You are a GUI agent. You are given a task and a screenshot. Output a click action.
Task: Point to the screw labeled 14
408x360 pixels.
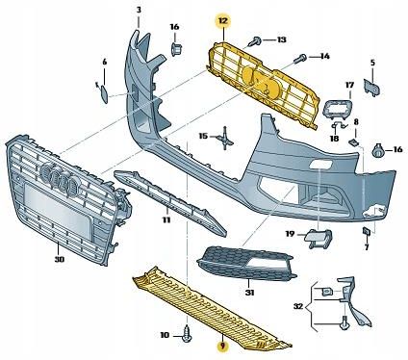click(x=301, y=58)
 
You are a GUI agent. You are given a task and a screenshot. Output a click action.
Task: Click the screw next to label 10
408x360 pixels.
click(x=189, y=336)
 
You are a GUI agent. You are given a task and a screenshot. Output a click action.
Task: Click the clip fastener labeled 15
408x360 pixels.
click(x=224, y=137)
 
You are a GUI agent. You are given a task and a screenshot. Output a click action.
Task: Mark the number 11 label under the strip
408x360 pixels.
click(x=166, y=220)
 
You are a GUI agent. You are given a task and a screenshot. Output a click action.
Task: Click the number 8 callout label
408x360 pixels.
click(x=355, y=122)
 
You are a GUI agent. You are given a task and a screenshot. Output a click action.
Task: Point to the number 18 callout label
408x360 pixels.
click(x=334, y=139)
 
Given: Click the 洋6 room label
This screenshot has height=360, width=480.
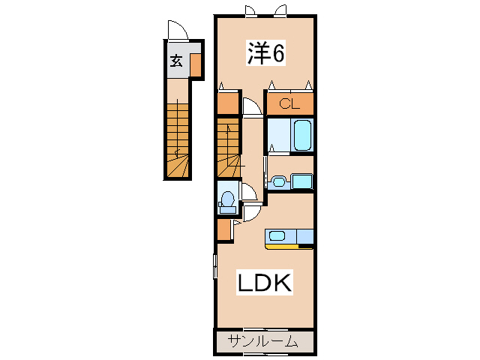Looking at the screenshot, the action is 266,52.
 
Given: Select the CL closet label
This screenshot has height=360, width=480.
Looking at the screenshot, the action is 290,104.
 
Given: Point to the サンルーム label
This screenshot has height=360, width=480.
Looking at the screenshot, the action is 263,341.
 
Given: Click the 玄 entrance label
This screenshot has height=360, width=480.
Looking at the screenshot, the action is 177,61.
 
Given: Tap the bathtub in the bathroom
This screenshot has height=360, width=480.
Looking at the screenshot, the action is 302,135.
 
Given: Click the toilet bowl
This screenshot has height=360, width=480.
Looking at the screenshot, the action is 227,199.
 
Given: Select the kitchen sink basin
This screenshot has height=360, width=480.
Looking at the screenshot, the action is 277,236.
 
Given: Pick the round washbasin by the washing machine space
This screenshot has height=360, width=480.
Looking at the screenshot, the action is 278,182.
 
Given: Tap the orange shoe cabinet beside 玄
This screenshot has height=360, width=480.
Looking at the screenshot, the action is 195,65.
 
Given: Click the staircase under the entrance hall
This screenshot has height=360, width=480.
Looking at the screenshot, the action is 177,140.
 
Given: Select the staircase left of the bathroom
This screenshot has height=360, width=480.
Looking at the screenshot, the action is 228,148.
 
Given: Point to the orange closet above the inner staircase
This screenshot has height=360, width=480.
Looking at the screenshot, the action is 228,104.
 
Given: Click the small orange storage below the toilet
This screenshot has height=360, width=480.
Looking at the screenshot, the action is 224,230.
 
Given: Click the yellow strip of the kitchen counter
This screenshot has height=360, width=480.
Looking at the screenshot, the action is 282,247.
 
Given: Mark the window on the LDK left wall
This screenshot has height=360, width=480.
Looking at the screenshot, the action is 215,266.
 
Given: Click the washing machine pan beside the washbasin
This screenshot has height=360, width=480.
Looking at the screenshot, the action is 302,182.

# WHAT THIS TASK INVOLVES
Write out all of the data above as a JSON list of strings, with one string for each line. Leave out blank lines and the pictures.

# CORRECT RESULT
[
  "You are a GUI agent. You are given a task and a screenshot. Output a click action.",
  "Task: Point to the screw labeled 14",
  "408x360 pixels.",
  "click(x=301, y=58)",
  "You are a GUI agent. You are given a task and a screenshot. Output a click action.",
  "Task: Click the screw next to label 10",
  "408x360 pixels.",
  "click(x=189, y=336)",
  "You are a GUI agent. You are given a task and a screenshot. Output a click action.",
  "Task: Click the clip fastener labeled 15",
  "408x360 pixels.",
  "click(x=224, y=137)",
  "You are a GUI agent. You are given a task and a screenshot. Output a click action.",
  "Task: Mark the number 11 label under the strip",
  "408x360 pixels.",
  "click(x=166, y=220)",
  "You are a GUI agent. You are given a task and a screenshot. Output a click action.",
  "Task: Click the number 8 callout label",
  "408x360 pixels.",
  "click(x=355, y=122)",
  "You are a GUI agent. You are given a task and a screenshot. Output a click action.",
  "Task: Point to the number 18 callout label",
  "408x360 pixels.",
  "click(x=334, y=139)",
  "Given: Click the 洋6 room label",
  "This screenshot has height=360, width=480.",
  "Looking at the screenshot, the action is 266,52.",
  "Given: Select the CL closet label",
  "This screenshot has height=360, width=480.",
  "Looking at the screenshot, the action is 290,104.",
  "Given: Point to the サンルーム label",
  "This screenshot has height=360, width=480.",
  "Looking at the screenshot, the action is 263,341.",
  "Given: Click the 玄 entrance label",
  "This screenshot has height=360, width=480.",
  "Looking at the screenshot, the action is 177,61.",
  "Given: Tap the bathtub in the bathroom",
  "This screenshot has height=360, width=480.",
  "Looking at the screenshot, the action is 302,135.",
  "Given: Click the toilet bowl",
  "This screenshot has height=360, width=480.",
  "Looking at the screenshot, the action is 227,199.",
  "Given: Select the kitchen sink basin",
  "This screenshot has height=360, width=480.",
  "Looking at the screenshot, the action is 277,236.",
  "Given: Pick the round washbasin by the washing machine space",
  "This screenshot has height=360, width=480.",
  "Looking at the screenshot, the action is 278,182.",
  "Given: Tap the orange shoe cabinet beside 玄",
  "This screenshot has height=360, width=480.",
  "Looking at the screenshot, the action is 195,65.",
  "Given: Click the staircase under the entrance hall",
  "This screenshot has height=360, width=480.",
  "Looking at the screenshot, the action is 177,140.",
  "Given: Select the staircase left of the bathroom",
  "This screenshot has height=360, width=480.",
  "Looking at the screenshot, the action is 228,148.",
  "Given: Point to the orange closet above the inner staircase",
  "This screenshot has height=360, width=480.",
  "Looking at the screenshot, the action is 228,104.",
  "Given: Click the small orange storage below the toilet",
  "This screenshot has height=360, width=480.",
  "Looking at the screenshot, the action is 224,230.",
  "Given: Click the yellow strip of the kitchen counter",
  "This screenshot has height=360, width=480.",
  "Looking at the screenshot, the action is 282,247.",
  "Given: Mark the window on the LDK left wall",
  "This screenshot has height=360, width=480.",
  "Looking at the screenshot, the action is 215,266.",
  "Given: Click the washing machine pan beside the washbasin",
  "This screenshot has height=360, width=480.",
  "Looking at the screenshot, the action is 302,182."
]